> **AUFGABE 1**
Schreiben Sie aus dem Ausgangstext den Abschnitt wortgetreu ab, der mit den Worten „10.02.2021 - Gunthild“ beginnt und mit „Pädagogin Claudia Teuchert.“ schließt.
> **AUFGABE 2**
Fassen Sie den Ausgangstext in zwei Sätzen zusammen.

10.02.2021 - Gunthild Kupitz -6 MinutenMitarbeiter finden
In Sachsen haben sich verschiedene Behörden und Verbände zum Dienstleistungsnetzwerk Support zusammengeschlossen, um Unternehmen bestmöglich darin zu unterstützen, Menschen mit Behinderungen in ihre Betriebe zu integrieren – sei es durch Geld, technische Hilfsmittel oder weitergehende Hilfen. Ein Gespräch mit dem Support-Koordinator und Diplom-Sozialpädagogen Daniel Wiener und seiner Kollegin, der Pädagogin Claudia Teuchert.
Faktor A: Mit welchen Argumenten versuchen Sie Arbeitgebende zu überzeugen, Behinderte einzustellen?

> **VORLIEGENDE ZEILEN**

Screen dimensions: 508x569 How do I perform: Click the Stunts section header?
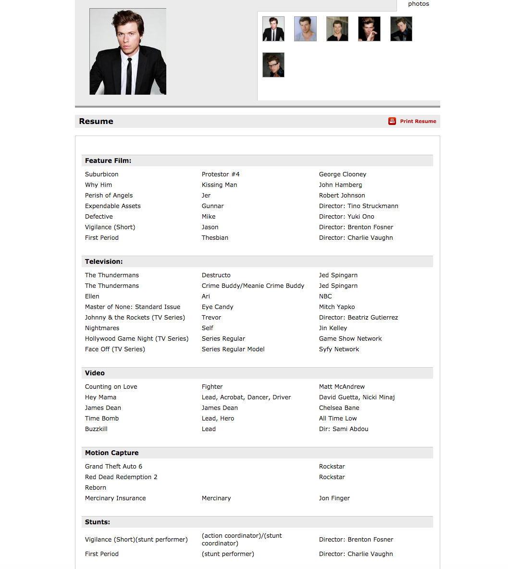(x=98, y=522)
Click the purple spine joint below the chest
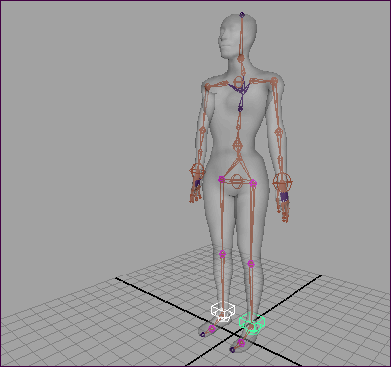This screenshot has width=391, height=367. (240, 108)
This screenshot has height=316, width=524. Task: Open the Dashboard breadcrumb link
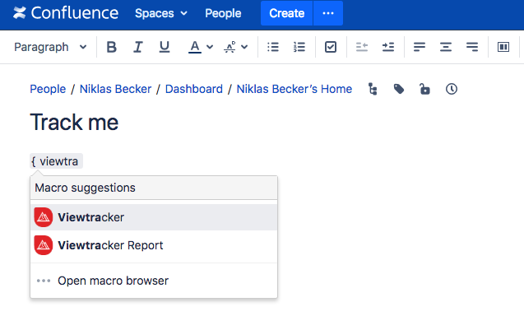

> **ERWARTETE AUSGABE 1**
10.02.2021 - Gunthild Kupitz -6 MinutenMitarbeiter finden
In Sachsen haben sich verschiedene Behörden und Verbände zum Dienstleistungsnetzwerk Support zusammengeschlossen, um Unternehmen bestmöglich darin zu unterstützen, Menschen mit Behinderungen in ihre Betriebe zu integrieren – sei es durch Geld, technische Hilfsmittel oder weitergehende Hilfen. Ein Gespräch mit dem Support-Koordinator und Diplom-Sozialpädagogen Daniel Wiener und seiner Kollegin, der Pädagogin Claudia Teuchert.

> **ERWARTETE AUSGABE 2**
In Sachsen haben sich verschiedene Behörden und Verbände zum Dienstleistungsnetzwerk Support zusammengeschlossen, um Unternehmen mit Geld, technischen Hilfsmitteln oder weitergehenden Hilfen bei der Integration von Menschen mit Behinderungen zu unterstützen. Das Gespräch mit dem Support-Koordinator Daniel Wiener und seiner Kollegin Claudia Teuchert beginnt mit der Frage, mit welchen Argumenten sie Arbeitgebende von der Einstellung Behinderter zu überzeugen versuchen.